Das Schreiben über den Krieg hat unserer russischen Autorin geholfen, etwas gegen ihre Angst und Wut zu tun. Jetzt zieht sie ein trauriges Fazit.

St. Petersburg im Dezember Foto: Maksim Konstantinov/imago

M it diesem Text beendet die taz Panter Stiftung nach 20 Monaten das Projekt Krieg und Frieden. Wir danken allen AutorInnen und SpenderInnen, die das Projekt ermöglicht haben. Ein Sammelband ist im September 2022 im Verlag edition.fotoTAPETA erschienen. Die Tagebuch-AutorInnen werden weiter für die taz schreiben, etwa im Rahmen der Osteuropa-Workshops, die die taz Panter Stiftung organisiert.

Война и мир – дневник

Чтобы как можно больше людей смогли прочитать о последствиях войны в Украине, taz также опубликовал этот текст на русском языке: here.

St. Petersburg taz | Meinen ersten Text für „krieg und frieden: ein tagebuch“ habe ich im März vergangenen Jahres geschrieben. Ich weiß noch, wie mich der Anruf des Projektleiters Tigran Petrosyan beflügelte, der mir vorschlug, Kolumnentexte über das Leben in Russland im Krieg zu schrei­ben. Es war wie ein frischer Wind in einer Zeit der erstickenden, lähmenden Angst und Verzweiflung. Die Gefühle brodelten und das Einzige, was mich rettete, war, darüber zu sprechen. Das Tagebuch gab mir dazu Gelegenheit.

Die taz Panter Stiftung hat etwas Unglaubliches getan. Im Moment eines akuten Konflikts hat sie nicht nur Stimmen von beiden Seiten der Front Raum gegeben, sondern auch denen, die keiner der kämpfenden Seiten angehören, sondern willkürlich in diesen Konflikt hineingeraten waren.

Olga Lizunkova

ist Journalistin und Videoproduzentin. Sie lebt und arbeitet in St. Petersburg.

Denn der Krieg betrifft nicht nur die Menschen in der Ukraine beziehungsweise in Russland. Auf die ein oder andere Weise sind seine Auswirkungen in ganz Eurasien zu spüren. Und fast niemandem hat er etwas gebracht außer Verlusten. Die Menschen verlieren ihre Angehörigen und Freunde, ihr Zuhause, Arbeit, Wohlstand, den Sinn des Lebens, die Hoffnung und oft den gesunden Menschenverstand.

Russland hinter der eisernen Wand

Ich will nicht verhehlen, dass mir das Projekt auch die Möglichkeit gab zu erklären, dass in Russland auch Menschen leben, die diesen Krieg ablehnen. Unter den Bedingungen totaler Isolation und hinter einer eisernen Wand, die mein Land von der Außenwelt abschirmte, war es mir wichtig zu zeigen, dass wir existieren. Was ich hingegen absolut nicht wollte, war, dass es so klang, als würde ich versuchen, mich mit diesen Texten von der Schuld freizukaufen.

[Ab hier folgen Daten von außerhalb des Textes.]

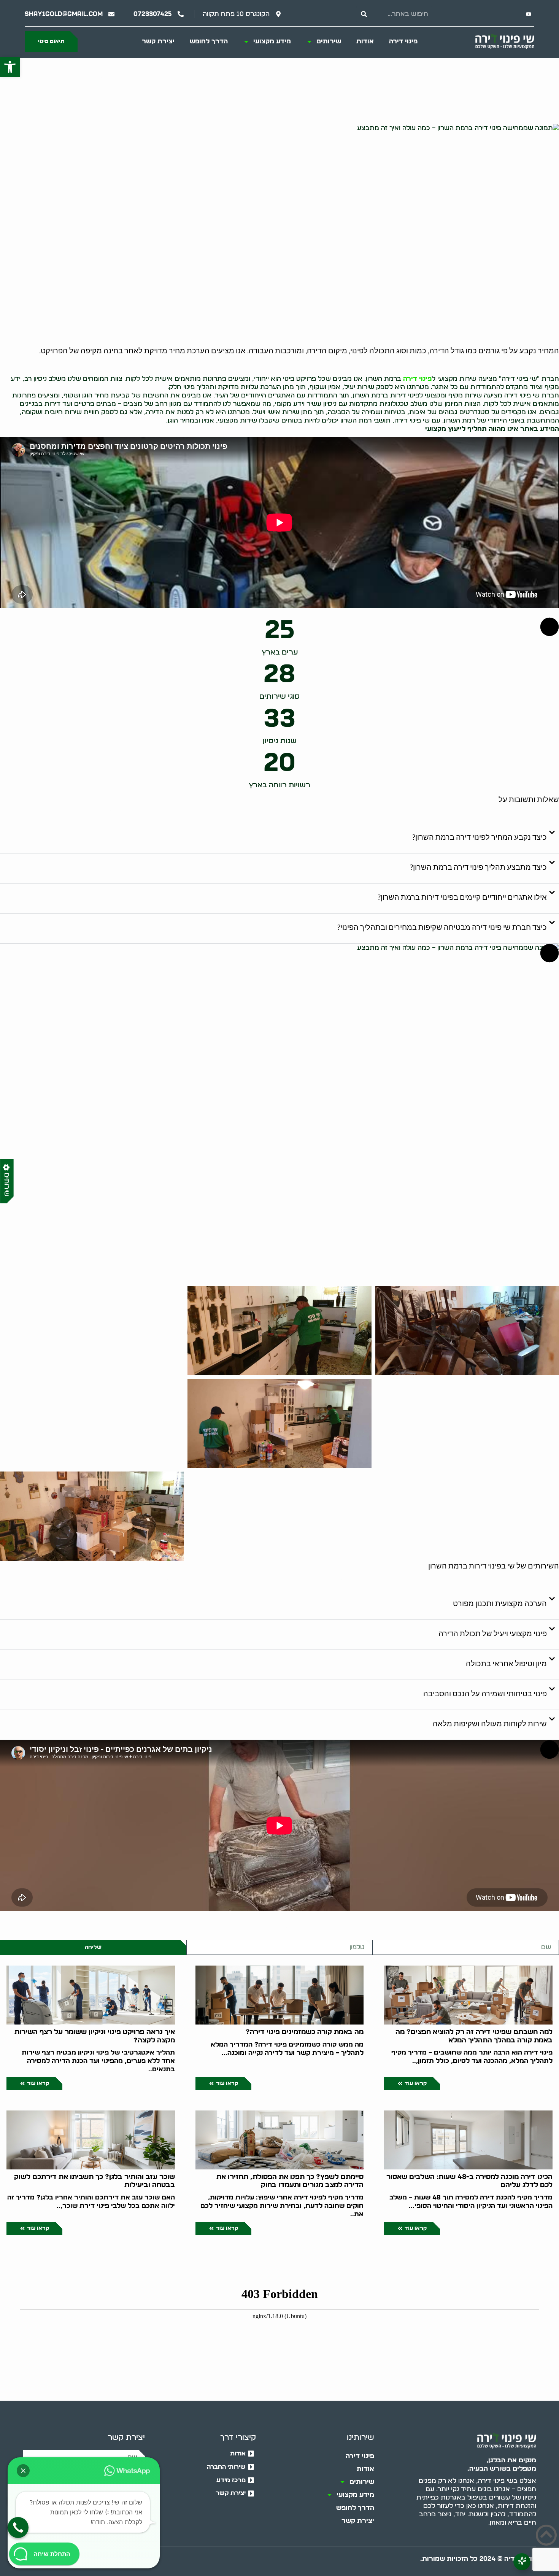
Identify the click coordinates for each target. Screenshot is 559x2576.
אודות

Während dieser fast zwei Jahre haben Journalistinnen und Journalisten aus unterschiedlichen Ländern über Dutzende von Themen geschrieben, aber vor allem haben sie ihre eigene Geschichte erzählt und wie sie in dieser Zeit überlebt haben. Es glich einer großen Zoom-Konferenz, wenn alle abwechselnd in einem kleinen Fenster in Echtzeit zeigen, was gerade bei ihnen passiert. Und jetzt, wo die Konferenz zu Ende geht, ist es an der Zeit, sich zu fragen: Was konnten wir ändern? Ehrlich gesagt: nichts. Und gleichzeitig: vieles.

Wir können den Krieg nicht stoppen. Aber es ist falsch, zu viel von sich zu erwarten. Der erste Schritt zur Lösung eines Problems ist, es sichtbar zu machen. Das Hässliche der Welt zu zeigen. Und auch zu sagen, dass es selbst in den dunkelsten Zeiten noch Licht gibt. Ich möchte glauben, dass wir diesen ersten Schritt gegangen sind.

Annäherung unter tragischen Umständen

Die Panter Stiftung gab den Autorinnen und Autoren die Möglichkeit, sich durch die Texte einander anzunähern und sich persönlich kennenzulernen. Durch tragische Umstände saß ich in Berlin mit Kolleginnen und Kollegen aus der Ukraine, Belarus, Georgien, Armenien und Moldau an einem Tisch. Wir versuchten, einander zuzuhören, trotz allem, was passierte. Ehrlich gesagt wäre ich viel lieber mit ihnen in eine Bar gegangen, nach irgendeiner langweiligen Pressekonferenz über die Landwirtschaft.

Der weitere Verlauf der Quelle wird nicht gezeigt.